Pixel coordinate grounding data
>>>

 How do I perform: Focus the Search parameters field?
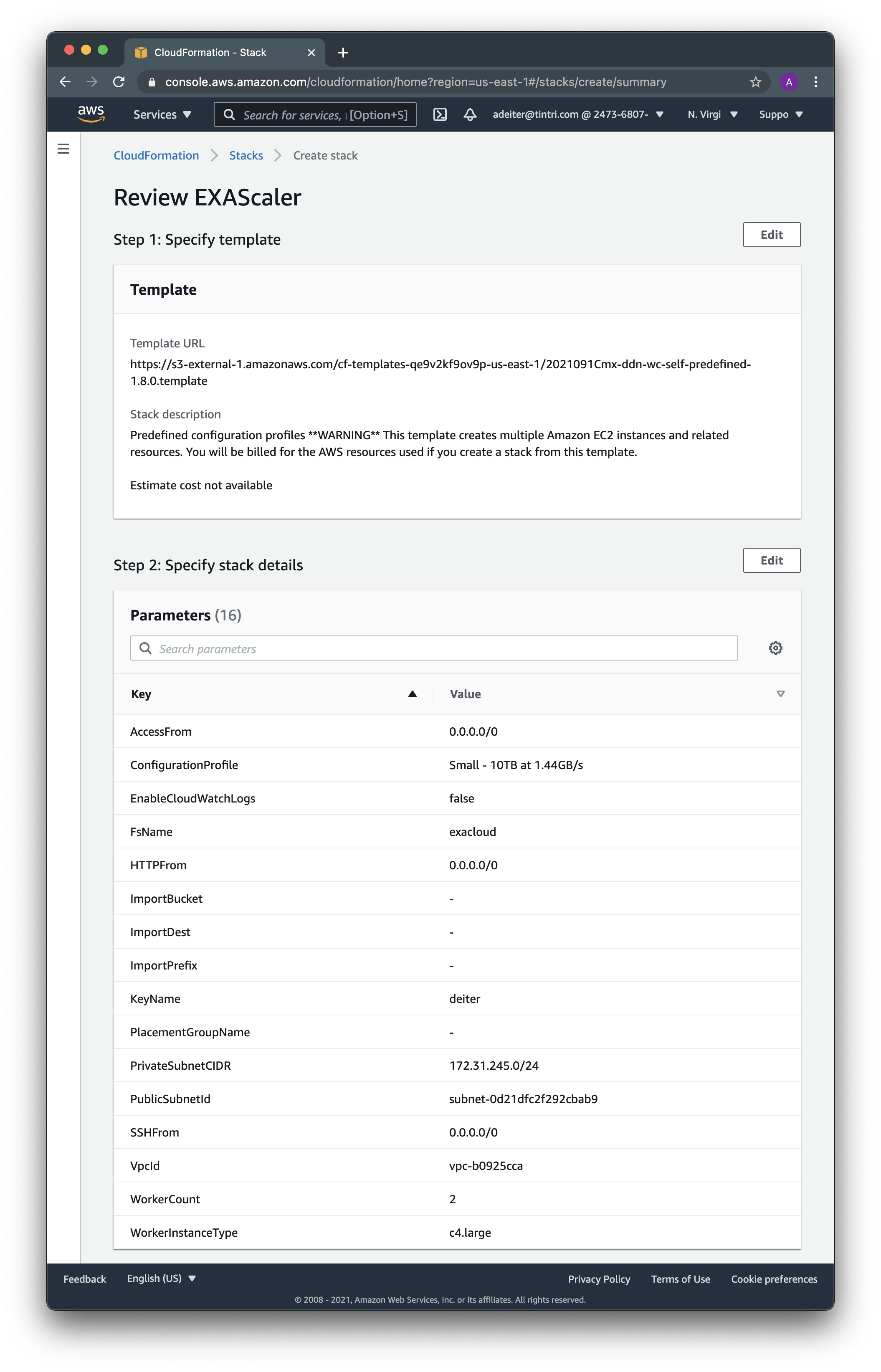(434, 648)
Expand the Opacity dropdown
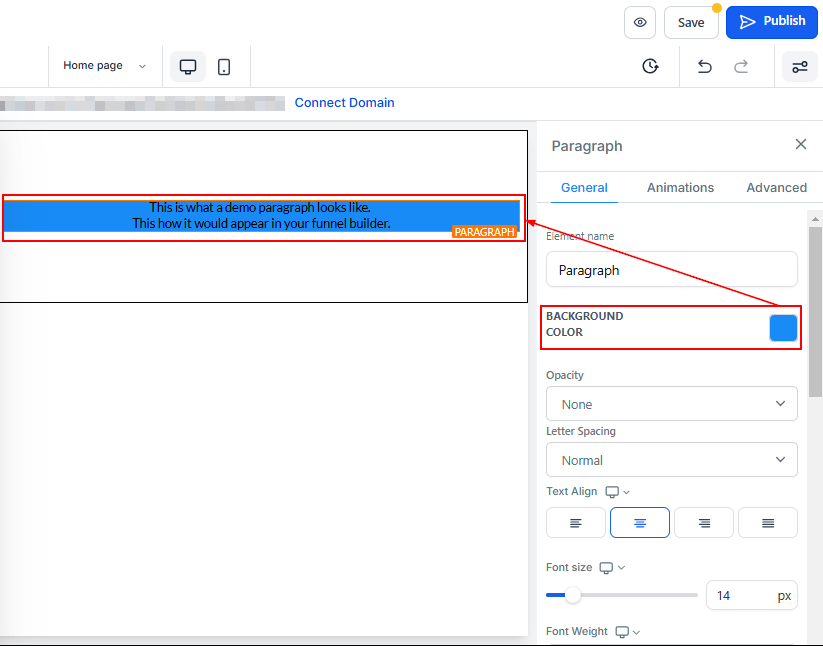The image size is (823, 646). pyautogui.click(x=672, y=404)
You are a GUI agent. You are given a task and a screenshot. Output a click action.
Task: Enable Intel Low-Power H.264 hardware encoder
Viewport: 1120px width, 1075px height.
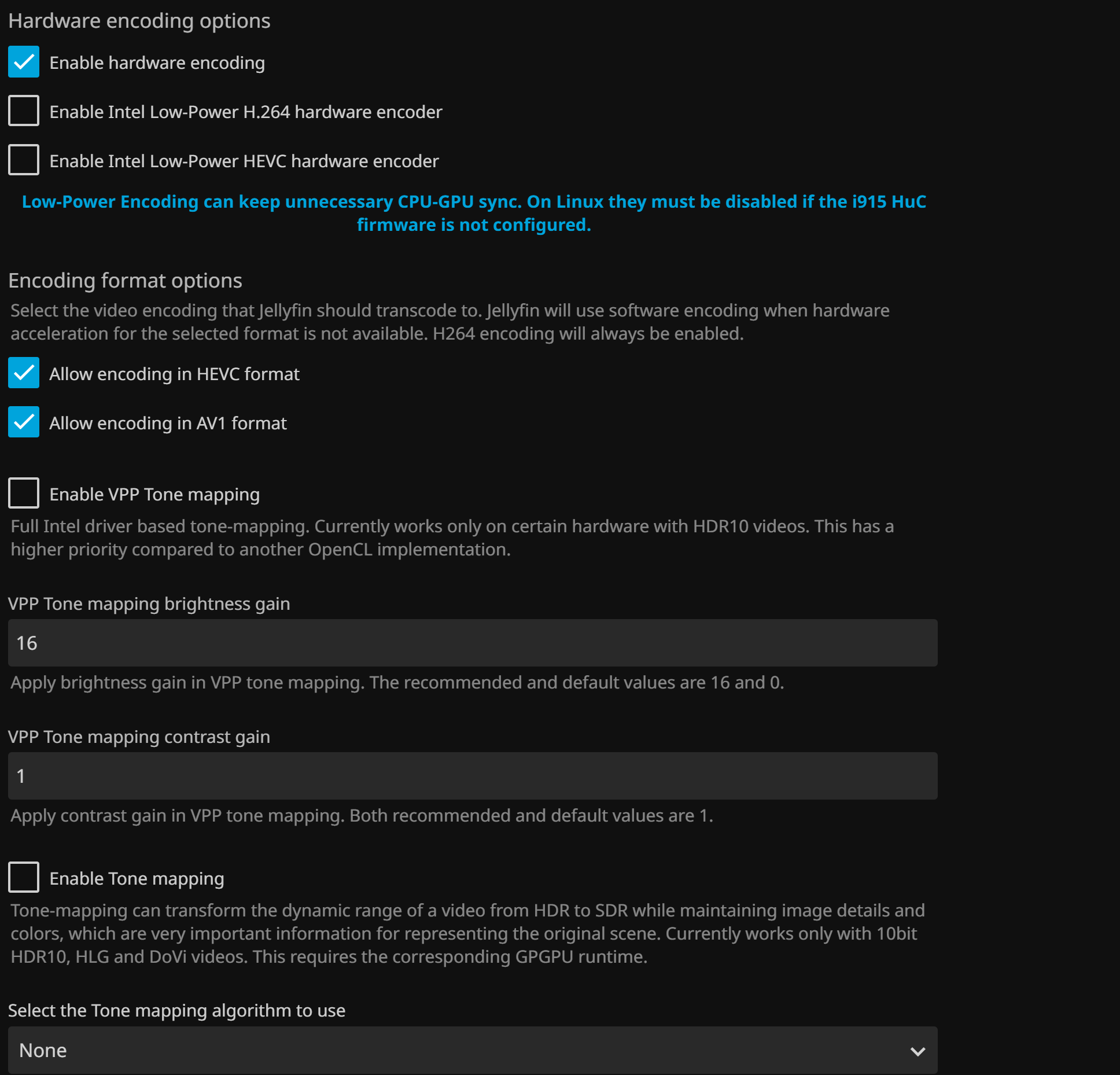(x=24, y=111)
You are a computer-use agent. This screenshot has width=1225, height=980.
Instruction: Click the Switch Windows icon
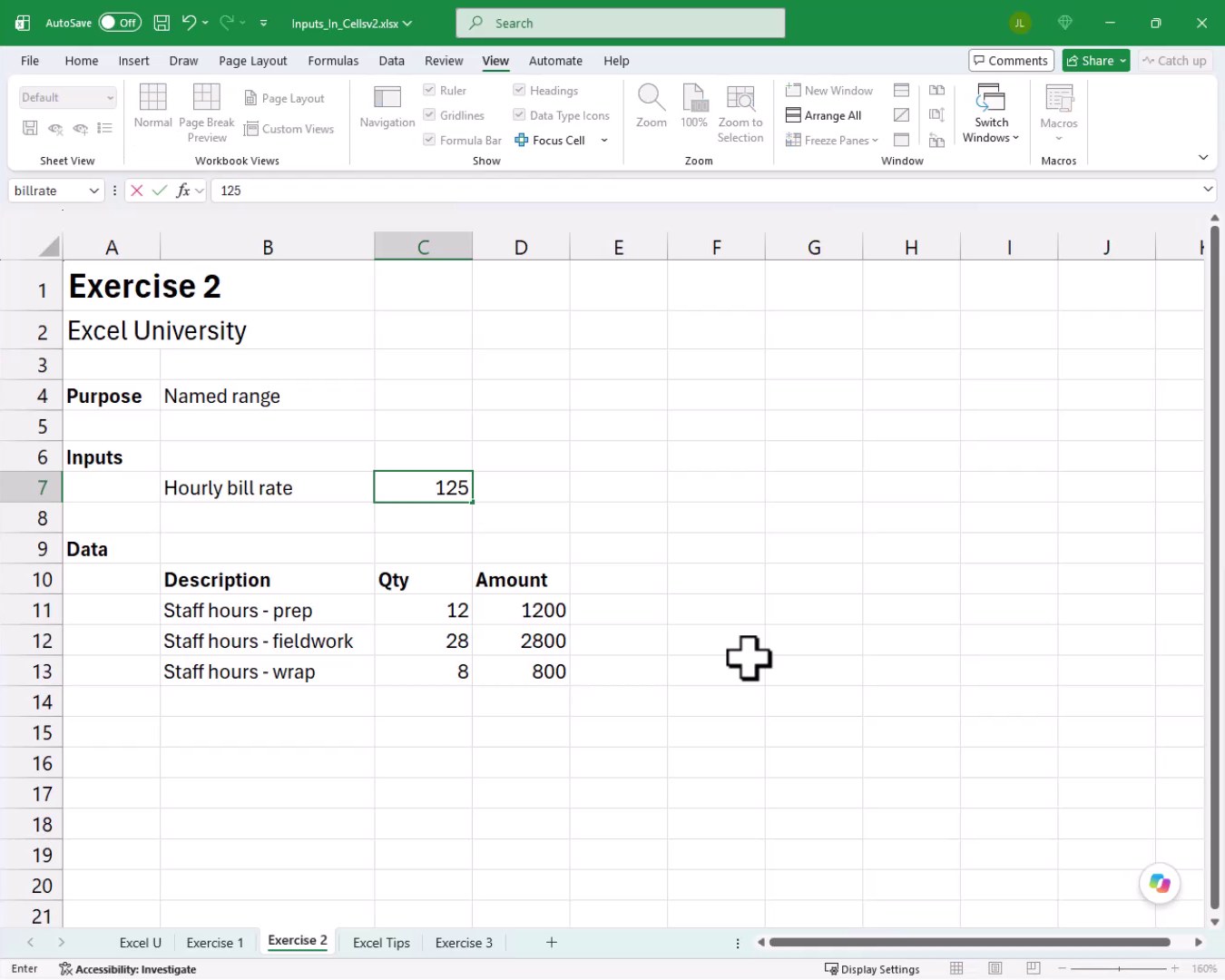click(x=991, y=97)
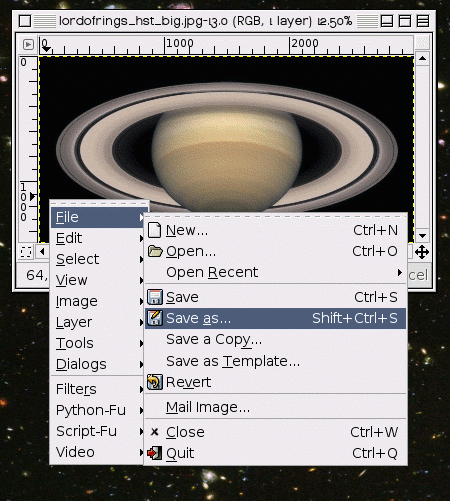Click the navigate image cross-arrows icon
Screen dimensions: 450x501
point(422,252)
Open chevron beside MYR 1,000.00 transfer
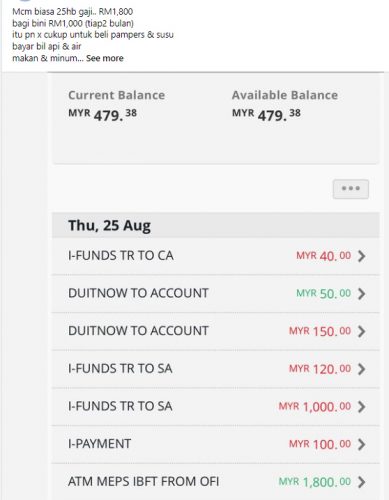 tap(362, 407)
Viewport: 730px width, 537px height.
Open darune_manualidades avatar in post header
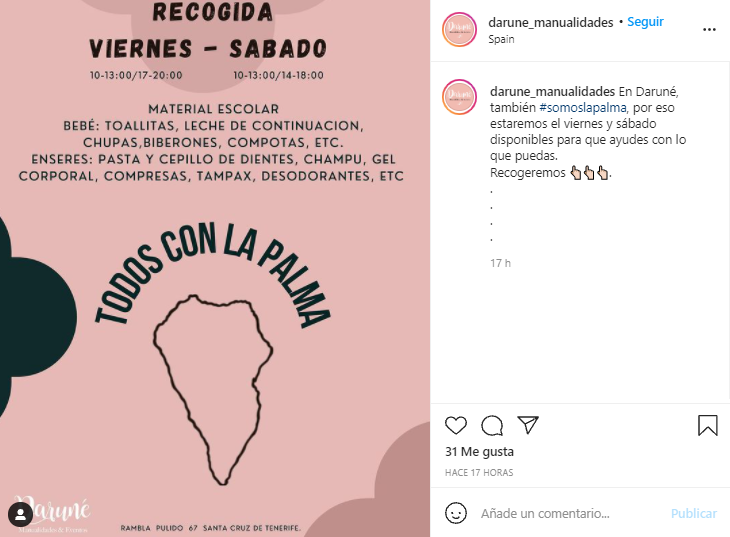point(459,30)
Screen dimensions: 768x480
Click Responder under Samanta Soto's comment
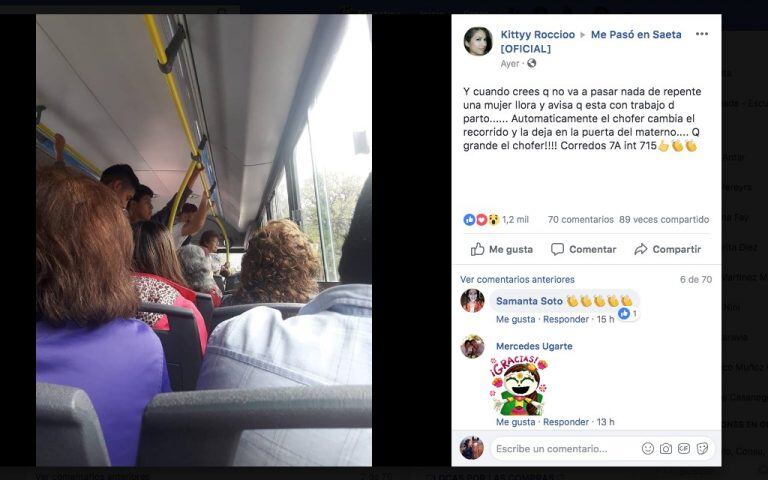pyautogui.click(x=566, y=319)

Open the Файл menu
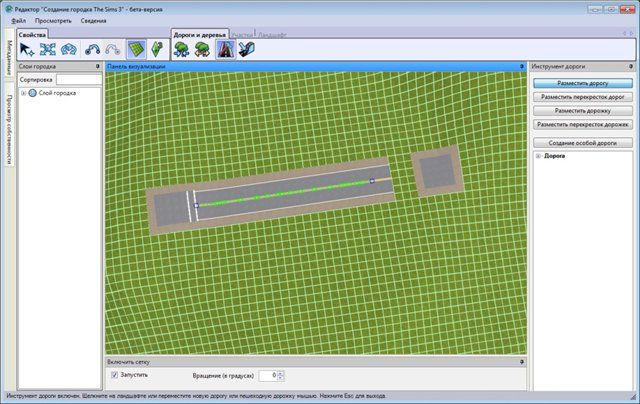pyautogui.click(x=19, y=20)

<<<

**PROBLEM TO WORK ON**
Which lines of the data include the word "screenshot"? Copy each one.

**TASK OUTPUT**
You are a GUI agent. You are given a task and a screenshot. Output a click action.
You are a computer-use agent. This screenshot has width=1225, height=980.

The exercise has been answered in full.